Addressing State House correspondents after the Federal Executive Council (FEC) meeting on Tuesday, Minister of Power, Adebayo Adelabu, said labour had the right to protest.

“We cannot stop them from organizing peaceful protest or laying down their demands. Let me make that clear. President Bola Tinubu’s administration is also a listening government.”

“We have heard their demands, we’re going to look at it, we’ll make further engagements and I believe we’re going to reach a peaceful resolution with the labor because no government can succeed without the cooperation, collaboration and partnership with the Labour unions. So we welcome the peaceful protest and I’m happy that it was not a violent protest. They’ve made their positions known and government has taken in their demands and we’re looking at it.

“But one thing that I want to state here is from the statistics of those affected by the hike in tariff, the people on the road yesterday, who embarked on the peaceful protests, more than 95% of them are not affected by the increase in the tariff of electricity.

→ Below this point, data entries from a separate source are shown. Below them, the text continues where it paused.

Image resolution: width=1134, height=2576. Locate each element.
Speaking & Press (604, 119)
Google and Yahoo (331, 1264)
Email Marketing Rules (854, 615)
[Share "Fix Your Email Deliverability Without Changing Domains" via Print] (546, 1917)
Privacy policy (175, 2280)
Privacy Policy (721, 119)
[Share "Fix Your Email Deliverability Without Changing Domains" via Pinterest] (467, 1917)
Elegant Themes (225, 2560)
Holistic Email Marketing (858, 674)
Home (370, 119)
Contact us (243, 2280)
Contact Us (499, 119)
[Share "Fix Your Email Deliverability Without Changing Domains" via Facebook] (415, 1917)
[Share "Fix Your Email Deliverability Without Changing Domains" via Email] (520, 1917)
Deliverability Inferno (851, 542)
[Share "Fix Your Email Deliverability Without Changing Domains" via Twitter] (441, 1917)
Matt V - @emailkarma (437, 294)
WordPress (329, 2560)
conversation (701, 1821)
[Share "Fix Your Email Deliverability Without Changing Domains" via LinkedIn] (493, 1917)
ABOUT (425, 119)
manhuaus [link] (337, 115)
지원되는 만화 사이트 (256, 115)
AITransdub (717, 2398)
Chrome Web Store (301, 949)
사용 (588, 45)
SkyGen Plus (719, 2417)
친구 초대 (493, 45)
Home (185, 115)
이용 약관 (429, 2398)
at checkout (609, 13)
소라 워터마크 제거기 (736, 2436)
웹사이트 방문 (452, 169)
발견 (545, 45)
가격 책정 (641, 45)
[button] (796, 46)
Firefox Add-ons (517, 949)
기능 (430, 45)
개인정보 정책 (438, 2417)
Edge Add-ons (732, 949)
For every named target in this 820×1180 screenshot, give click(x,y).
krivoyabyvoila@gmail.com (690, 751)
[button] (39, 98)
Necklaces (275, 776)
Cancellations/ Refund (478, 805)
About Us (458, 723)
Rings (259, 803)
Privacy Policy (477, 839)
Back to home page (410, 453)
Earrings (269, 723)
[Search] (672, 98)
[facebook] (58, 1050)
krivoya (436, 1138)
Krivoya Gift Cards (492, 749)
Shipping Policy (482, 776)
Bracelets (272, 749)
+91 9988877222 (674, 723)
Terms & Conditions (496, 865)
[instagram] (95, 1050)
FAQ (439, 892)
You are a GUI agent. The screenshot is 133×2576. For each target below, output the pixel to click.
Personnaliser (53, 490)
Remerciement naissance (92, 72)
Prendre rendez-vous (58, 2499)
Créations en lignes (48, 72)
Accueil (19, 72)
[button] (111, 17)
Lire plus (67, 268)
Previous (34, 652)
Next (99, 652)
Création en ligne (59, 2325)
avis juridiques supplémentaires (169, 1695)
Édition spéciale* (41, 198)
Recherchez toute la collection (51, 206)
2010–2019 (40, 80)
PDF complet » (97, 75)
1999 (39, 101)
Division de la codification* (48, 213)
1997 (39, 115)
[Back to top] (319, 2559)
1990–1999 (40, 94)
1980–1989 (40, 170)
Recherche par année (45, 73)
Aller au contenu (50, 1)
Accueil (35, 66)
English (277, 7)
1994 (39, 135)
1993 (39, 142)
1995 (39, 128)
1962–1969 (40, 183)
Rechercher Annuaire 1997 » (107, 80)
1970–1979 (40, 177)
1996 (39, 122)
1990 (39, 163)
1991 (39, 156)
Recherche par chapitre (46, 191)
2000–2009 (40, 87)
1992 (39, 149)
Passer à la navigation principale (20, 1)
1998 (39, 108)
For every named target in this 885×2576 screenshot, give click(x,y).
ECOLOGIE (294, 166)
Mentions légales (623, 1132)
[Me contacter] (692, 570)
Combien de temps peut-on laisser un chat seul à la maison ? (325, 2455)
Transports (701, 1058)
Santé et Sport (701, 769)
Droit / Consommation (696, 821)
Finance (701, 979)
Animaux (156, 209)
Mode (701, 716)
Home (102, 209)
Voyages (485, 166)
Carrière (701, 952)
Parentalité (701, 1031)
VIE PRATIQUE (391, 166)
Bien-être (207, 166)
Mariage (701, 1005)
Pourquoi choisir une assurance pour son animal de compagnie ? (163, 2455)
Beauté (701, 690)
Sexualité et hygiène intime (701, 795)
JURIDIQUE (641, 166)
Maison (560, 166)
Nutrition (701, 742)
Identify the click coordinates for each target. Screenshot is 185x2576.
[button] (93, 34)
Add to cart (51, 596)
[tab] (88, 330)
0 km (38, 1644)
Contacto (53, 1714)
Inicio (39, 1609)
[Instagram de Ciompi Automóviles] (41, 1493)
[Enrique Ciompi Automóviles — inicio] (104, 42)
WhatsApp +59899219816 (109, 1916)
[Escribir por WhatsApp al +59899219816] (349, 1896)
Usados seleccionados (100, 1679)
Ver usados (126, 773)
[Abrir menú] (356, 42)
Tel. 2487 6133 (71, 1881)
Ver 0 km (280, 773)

They still enjoy almost 70% government subsidy in the tariff they pay because the average costs of generating, transmitting and distributing electricity is not less than N180 today.

“A lot of them are paying below N60 so they still enjoy government’s subsidy. So when they say we should reverse the recently increased tariff, sincerely it’s not affecting them. That’s one position.

“My appeal again is that they should please not derail or distract our transformation plan for the industry. We have a clearly documented reform roadmap to take us to our desired destination, where we’re going to have reliable, functional, cost-effective and affordable electricity in Nigeria. It cannot be achieved overnight because this is a decay of almost 60 years, which we are trying to correct.”

He said there was the need for sacrifice from everybody, “from the government’s side, from the people’s side, from the private sector side. So we must bear this sacrifice for us to have a permanent gain”.

“I don’t want us to go back to the situation we were in February and March, where we had very low generation. We all felt the impact of this whereby electricity supply was very low and every household, every company, every institution, felt it. From the little reform that we’ve embarked upon since the beginning of April, we have seen the impact that electricity has improved and it can only get better.”